It’s not hard to see why virtuoso shredder Steve Vai plucked a 20-year-old Devin Townsend from obscurity and employed him as lead vocalist on his Sex & Religion album in 1993.
With a multi-octave range and enough personality to sink a ship, the young Canadian was plainly a prodigious talent. But even the benevolent Mr Vai could not have foreseen the extraordinary musical career that would unfold.
27 years later, Devin Townsend is firmly established as one of modern heavy music’s most unique and irrepressible talents. An eccentric but compelling artist from the start, Townsend kicked off his steady rise to glory with a dual approach, launching industrial-tinged metal crew Strapping Young Lad and his own solo efforts simultaneously.
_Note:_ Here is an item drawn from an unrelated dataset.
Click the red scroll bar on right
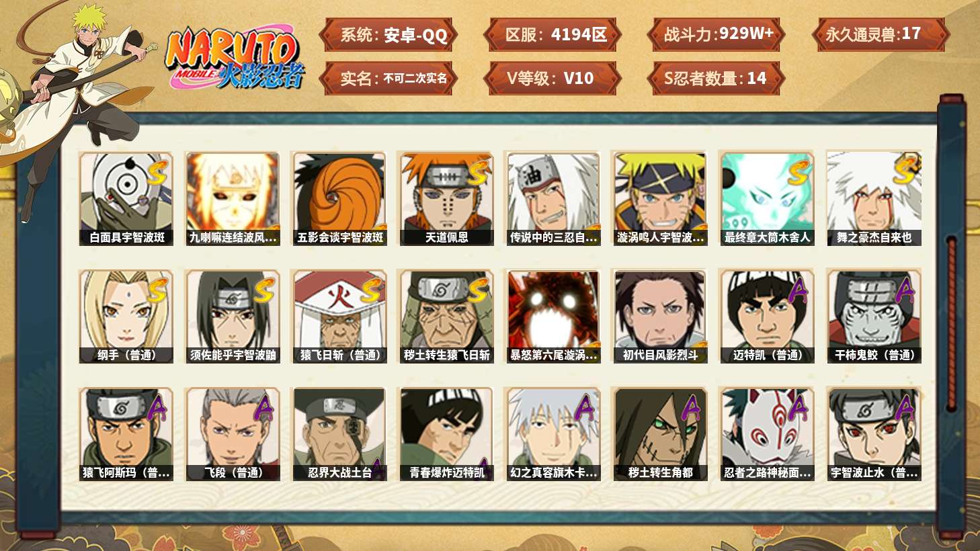Image resolution: width=980 pixels, height=551 pixels. (x=951, y=323)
In 1997, the release of SYL’s second album City and solo debut proper Ocean Machine: Biomech confirmed that the still-young muso was constructing his own sonic universe. That universe expanded beyond recognition over the decade that followed, with albums ranging from the epic, cerebral prog-scapes of Terria (2001) and the immaculate alt.rock bombast of Accelerated Evolution (2003) through to the claustrophobic intensity of Strapping Young Lad’s Alien (2005) and the mind-mangling indulgence of ambient projects Devlab (2004) and The Hummer (2006).
Townsend’s already singular vision seemed to blossom tenfold after he disbanded SYL in 2007. Surrounded by an all-star cast of collaborators, most notably vocalist Anneke van Giersbergen, his solo work has veered off in numerous directions, but with a tireless dedication to writing huge, uplifting tunes, even the most bizarre and ingenious of Townsend’s ideas seem to hit the target.
From a four-album concept piece about a cheeseburger (Ki/Addicted/Deconstruction/Ghost) to an album of ghostly country rock (Casualties Of Cool), everything that bears the Devin Townsend stamp seems to add to the richness of his reputation. Increasingly ambitious and theatrical live shows have also become central to his appeal.
Quite what sci-fi alter-ego ‘Ziltoid The Omniscient’ (essentially a phallic sock puppet with a dangerous coffee habit and a penchant for fart jokes) represents is open to debate, but Townsend even squeezed two albums out of him. You want unique? Here he is.